公開前の予告で観る限り、シリアスではあるがもっと笑いが絶えない作品だと思い込んでいたわたし。それは何と言っても出演者たちの顔ぶれが、芸達者な一癖も二癖もあるアクターばかりだったからである。会場内では笑い声も聞こえてはいたが、爆笑というのではなくクスクスと言ったかみ殺したようなものだった。やはり観客は高齢者が多く、自分たちの未来に照らし合わせているのかちょっと余裕世代のひとばかり。作品は面白いというか、流石の演技バトルに圧倒されるし見応えは抜群。主演の大竹しのぶさんは作品の中でも、バケモノ扱いされていますがまさに女優のバケモノ。凄過ぎます。このひと何をやらせても、そのひとになっちゃうところが半端ありません。今回の毒のある女は、彼女の普段のイメージからは想像も及びません。嫌な女の代表みたいな役ですが、こういう女に男は弱いのでしょう・・・。ただただ拍手です。相方の豊川悦司も負けじと裏側の人物を表現して、爽やかさを払拭し脂ぎった男を見事に演じていました。回りの出演者も短い出演時間にも関わらず、しっかりと存在感を出し切り物語に厚みをつけています。けっこう贅沢なキャスティングではないでしょうか?これだけでも観る価値ありです。

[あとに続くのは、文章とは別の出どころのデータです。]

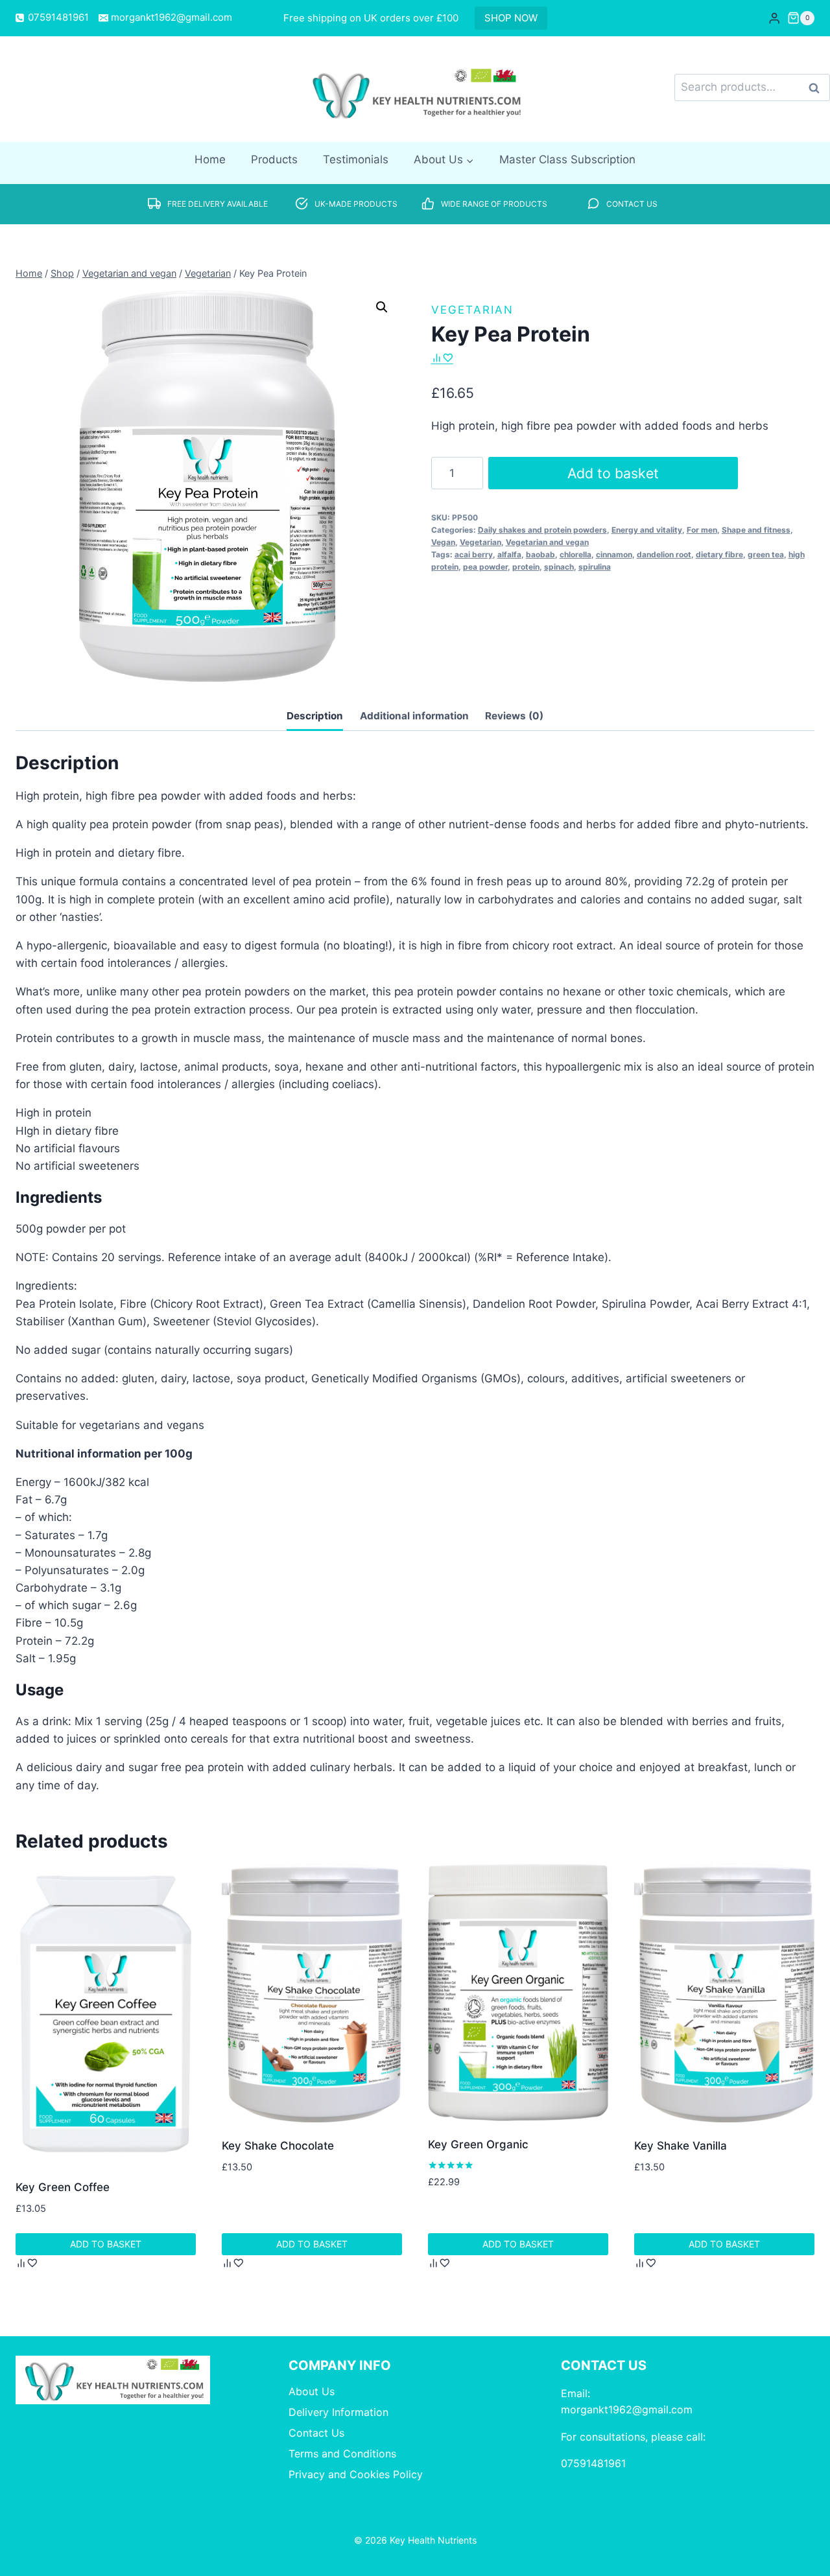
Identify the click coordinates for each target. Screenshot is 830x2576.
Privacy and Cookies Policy (356, 2474)
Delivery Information (338, 2412)
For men (702, 530)
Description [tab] (315, 716)
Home (210, 159)
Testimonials (355, 159)
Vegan (443, 542)
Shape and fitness (756, 530)
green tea (766, 554)
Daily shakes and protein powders (542, 530)
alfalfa (509, 554)
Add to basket (613, 473)
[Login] (774, 18)
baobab (540, 554)
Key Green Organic (478, 2144)
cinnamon (614, 554)
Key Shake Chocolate (278, 2145)
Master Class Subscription (567, 159)
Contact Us (316, 2432)
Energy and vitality (646, 530)
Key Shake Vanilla (680, 2145)
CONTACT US (632, 204)
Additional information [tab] (414, 716)
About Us (312, 2391)
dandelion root (664, 554)
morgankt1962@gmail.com (627, 2409)
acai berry (474, 554)
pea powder (485, 567)
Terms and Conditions (342, 2453)
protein (526, 567)
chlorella (575, 554)
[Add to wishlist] (447, 357)
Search (817, 88)
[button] (382, 307)
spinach (559, 567)
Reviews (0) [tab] (514, 716)
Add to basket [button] (105, 2243)
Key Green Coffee (63, 2187)
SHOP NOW (511, 18)
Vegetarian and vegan (547, 542)
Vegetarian (472, 309)
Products (274, 159)
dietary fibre (719, 554)
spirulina (594, 567)
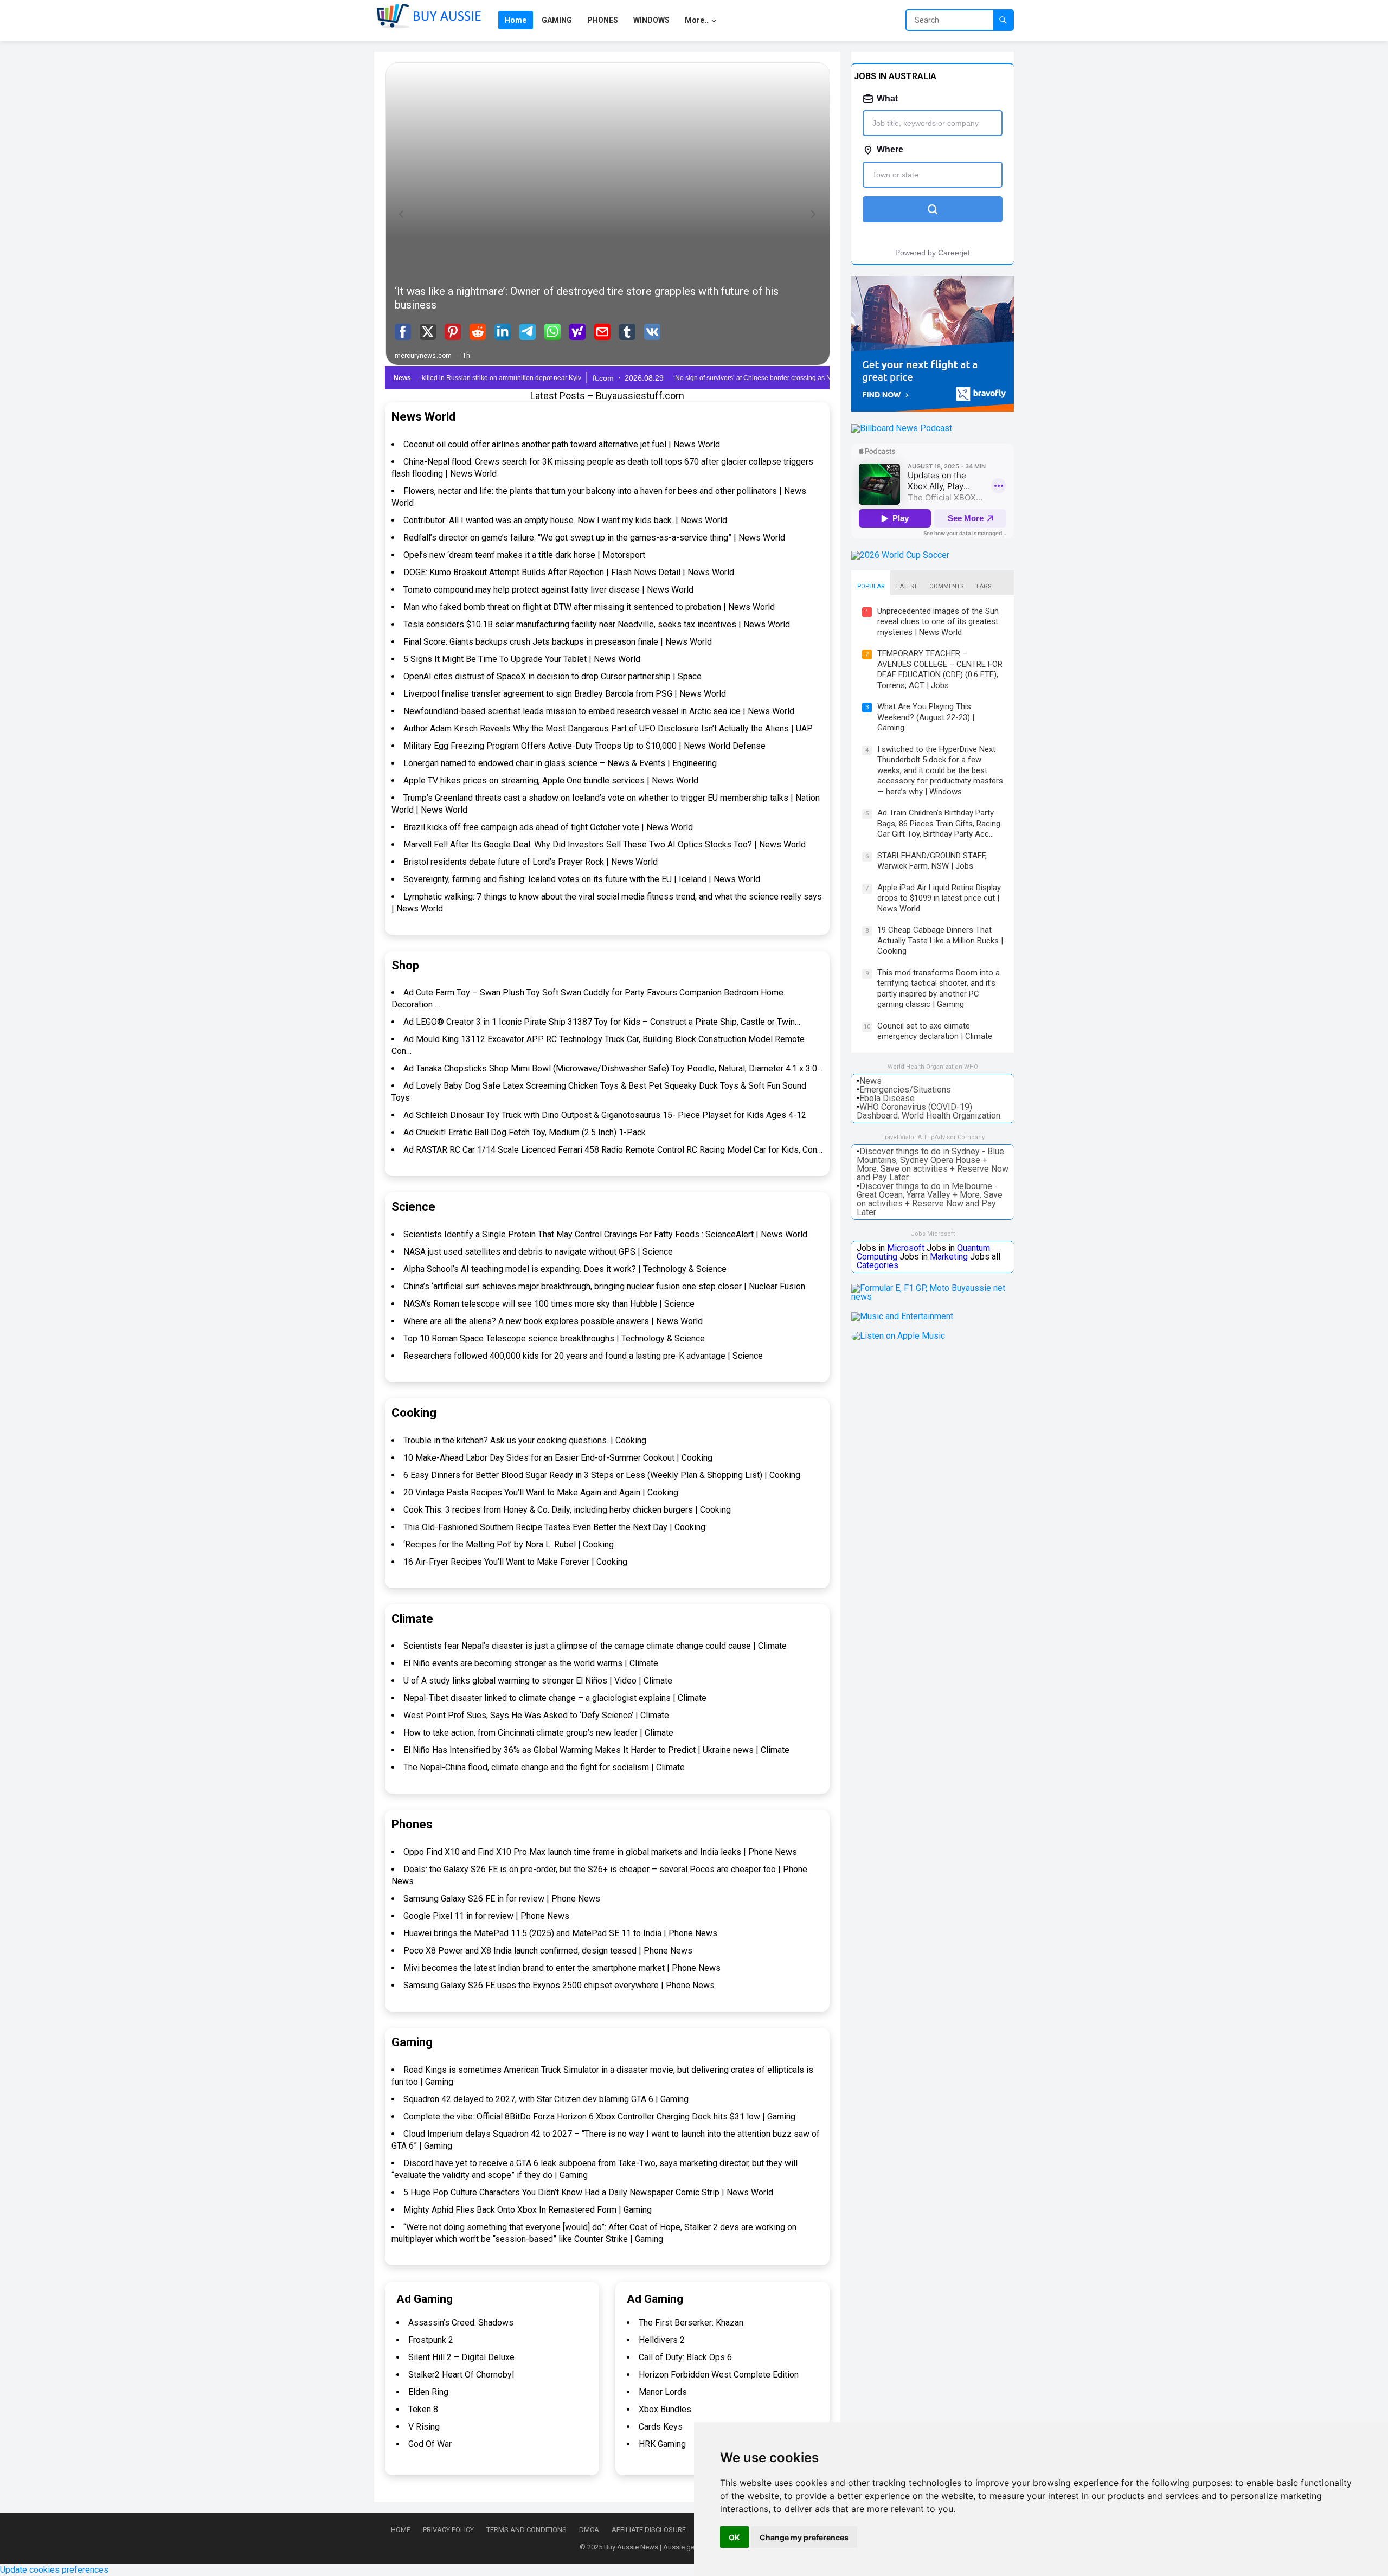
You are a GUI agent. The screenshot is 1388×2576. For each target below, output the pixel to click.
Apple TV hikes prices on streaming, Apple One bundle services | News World (550, 780)
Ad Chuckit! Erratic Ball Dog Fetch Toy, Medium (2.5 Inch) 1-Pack (524, 1132)
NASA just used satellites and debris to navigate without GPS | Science (538, 1252)
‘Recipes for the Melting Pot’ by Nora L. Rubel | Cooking (508, 1544)
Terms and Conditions (526, 2530)
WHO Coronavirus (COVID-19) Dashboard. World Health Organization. (929, 1111)
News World (423, 416)
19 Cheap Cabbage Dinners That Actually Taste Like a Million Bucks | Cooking (940, 940)
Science (413, 1206)
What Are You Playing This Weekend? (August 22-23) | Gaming (925, 717)
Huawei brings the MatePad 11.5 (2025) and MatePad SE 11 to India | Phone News (560, 1933)
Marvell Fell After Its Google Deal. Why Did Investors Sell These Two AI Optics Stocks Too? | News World (604, 844)
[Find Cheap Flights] (932, 408)
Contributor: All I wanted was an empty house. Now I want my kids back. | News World (565, 520)
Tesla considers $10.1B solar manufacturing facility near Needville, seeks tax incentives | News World (596, 624)
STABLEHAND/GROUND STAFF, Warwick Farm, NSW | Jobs (932, 861)
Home (400, 2530)
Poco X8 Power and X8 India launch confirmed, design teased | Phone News (547, 1950)
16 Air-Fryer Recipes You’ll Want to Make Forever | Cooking (515, 1562)
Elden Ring (428, 2392)
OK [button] (734, 2537)
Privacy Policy (448, 2530)
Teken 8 (423, 2409)
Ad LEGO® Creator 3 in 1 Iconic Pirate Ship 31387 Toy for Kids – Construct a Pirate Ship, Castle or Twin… (601, 1022)
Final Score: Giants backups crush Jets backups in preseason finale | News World (557, 642)
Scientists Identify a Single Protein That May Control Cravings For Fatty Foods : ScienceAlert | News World (605, 1234)
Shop (405, 965)
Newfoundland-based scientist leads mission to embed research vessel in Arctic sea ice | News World (598, 711)
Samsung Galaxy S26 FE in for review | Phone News (501, 1898)
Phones (412, 1824)
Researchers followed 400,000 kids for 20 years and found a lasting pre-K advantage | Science (583, 1356)
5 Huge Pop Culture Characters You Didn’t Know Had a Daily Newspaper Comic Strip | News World (588, 2192)
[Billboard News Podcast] (901, 428)
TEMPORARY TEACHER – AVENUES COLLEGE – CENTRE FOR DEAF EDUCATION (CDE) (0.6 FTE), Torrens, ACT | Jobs (940, 669)
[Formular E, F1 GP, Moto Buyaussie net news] (932, 1297)
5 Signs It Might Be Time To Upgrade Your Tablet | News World (521, 659)
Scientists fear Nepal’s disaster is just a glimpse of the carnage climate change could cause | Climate (595, 1646)
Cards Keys (661, 2426)
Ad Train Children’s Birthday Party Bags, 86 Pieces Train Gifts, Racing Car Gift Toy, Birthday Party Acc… (938, 823)
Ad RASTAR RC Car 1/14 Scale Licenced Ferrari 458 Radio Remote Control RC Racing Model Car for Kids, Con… (612, 1150)
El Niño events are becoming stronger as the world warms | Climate (530, 1663)
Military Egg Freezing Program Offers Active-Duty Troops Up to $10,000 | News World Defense (584, 746)
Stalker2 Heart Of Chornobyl (461, 2374)
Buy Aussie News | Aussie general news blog (674, 2547)
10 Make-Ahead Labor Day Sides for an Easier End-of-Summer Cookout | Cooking (557, 1458)
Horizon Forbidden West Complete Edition (719, 2374)
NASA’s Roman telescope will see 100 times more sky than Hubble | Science (549, 1304)
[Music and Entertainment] (902, 1316)
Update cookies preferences (54, 2570)
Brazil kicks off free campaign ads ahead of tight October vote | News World (548, 827)
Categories (877, 1265)
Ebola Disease (887, 1098)
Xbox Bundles (665, 2409)
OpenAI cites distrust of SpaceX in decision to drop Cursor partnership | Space (552, 676)
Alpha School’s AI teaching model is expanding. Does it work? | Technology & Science (565, 1269)
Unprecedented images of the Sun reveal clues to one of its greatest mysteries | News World (938, 621)
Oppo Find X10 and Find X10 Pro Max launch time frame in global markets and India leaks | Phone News (600, 1852)
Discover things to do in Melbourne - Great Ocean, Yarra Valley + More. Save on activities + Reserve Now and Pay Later (930, 1199)
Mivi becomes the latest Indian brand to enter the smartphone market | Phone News (562, 1968)
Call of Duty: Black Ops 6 (685, 2357)
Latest (906, 586)
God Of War (430, 2444)
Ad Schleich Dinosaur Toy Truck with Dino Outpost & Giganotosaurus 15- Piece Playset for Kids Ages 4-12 (604, 1115)
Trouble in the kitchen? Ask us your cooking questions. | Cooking (524, 1440)
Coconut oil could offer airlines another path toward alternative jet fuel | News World (561, 444)
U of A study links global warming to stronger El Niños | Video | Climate (537, 1680)
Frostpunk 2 (430, 2340)
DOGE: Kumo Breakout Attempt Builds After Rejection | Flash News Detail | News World (568, 572)
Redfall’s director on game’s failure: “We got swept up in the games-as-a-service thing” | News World (594, 537)
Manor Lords (663, 2392)
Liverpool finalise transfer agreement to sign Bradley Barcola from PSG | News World (564, 694)
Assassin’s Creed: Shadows (460, 2322)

正直もう少しユーモアを優先したからっとした作品かと思い込んでいましたが、ものすごくリアルな作品で個人的にはあまり笑えませんでした。この作品舞台が大阪で、すべて大阪弁使用の物語。ここがポイントでもしこれが東京弁での演出だったらと思うと、背筋も氷る薄ら寒い怖い話になるのでは・・・。この作品で笑えるひとは、きっといま幸せなひとかも知れません。それか天性のお人好しと言ったところ。
“日本にもこんなに良い役者がいるんだぞ”という確認はできる作品ではないでしょうか?それにしても“しのぶ”さんは凄い!!